Dockerman Docs
Advanced

Remote Hosts (SSH)

Manage remote Docker hosts over SSH tunnels and switch between them from the host selector.

Dockerman connects to remote Docker daemons by forwarding their Unix socket over SSH. Once a host is configured, every feature (containers, images, logs, terminals) works exactly like on localhost.

Add a remote host

Add a host once, then switch to it like any other Docker target.

Open Hosts

Open Hosts from the tray menu or the Hosts view.

Click Add Host

Click Add Host. A dialog asks for connection details.

Fill in the SSH details

Enter the host, port (default 22), user, and authentication method.

Choose a runtime preference

Select Auto, Docker, or Podman. Auto probes the remote host and connects to whichever runtime socket it finds first. Podman mode discovers rootless ($XDG_RUNTIME_DIR/podman/podman.sock) and rootful (/run/podman/podman.sock) sockets automatically.

Test and save

Test the connection, then save it. Dockerman opens a test tunnel, probes the runtime, and shows the detected type.
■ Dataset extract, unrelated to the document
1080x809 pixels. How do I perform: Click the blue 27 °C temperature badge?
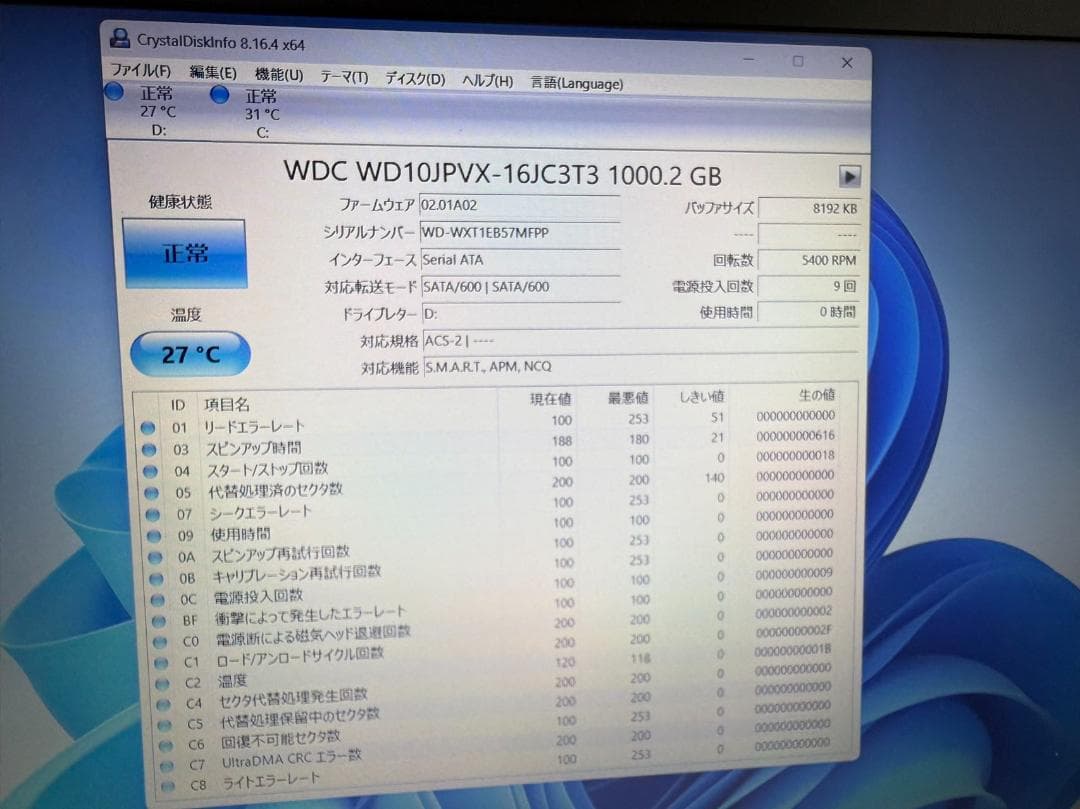coord(189,353)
Key-based vs password authentication

Choose the SSH authentication method that matches how the remote host is set up.

Paste the private key directly or point Dockerman at a key file path.

Private keys must be mode 600 on disk; OpenSSH refuses keys with looser permissions.

Password authentication is stored locally. Use it only for short-lived setups or shared-laptop scenarios.

Switch between hosts

Use the Host Switcher in the top bar to move between localhost and every configured remote host. Switching hosts reloads all data for the newly selected target.

Auto reconnect

Dockerman watches SSH tunnel health and reconnects after transient failures. A banner warns you when a host has been offline for more than 30 seconds.

How the SSH tunnel works

Dockerman opens an SSH session and forwards a local unix socket to the remote runtime socket. The default is /var/run/docker.sock for Docker, or the Podman socket when the runtime preference is set to Podman or Auto detects Podman. All API calls flow through that tunnel, so nothing leaves the SSH channel.

Security notes

Only configure remote hosts you trust on trusted networks. SSH credentials stay local to your machine, so treat the system that stores them as sensitive.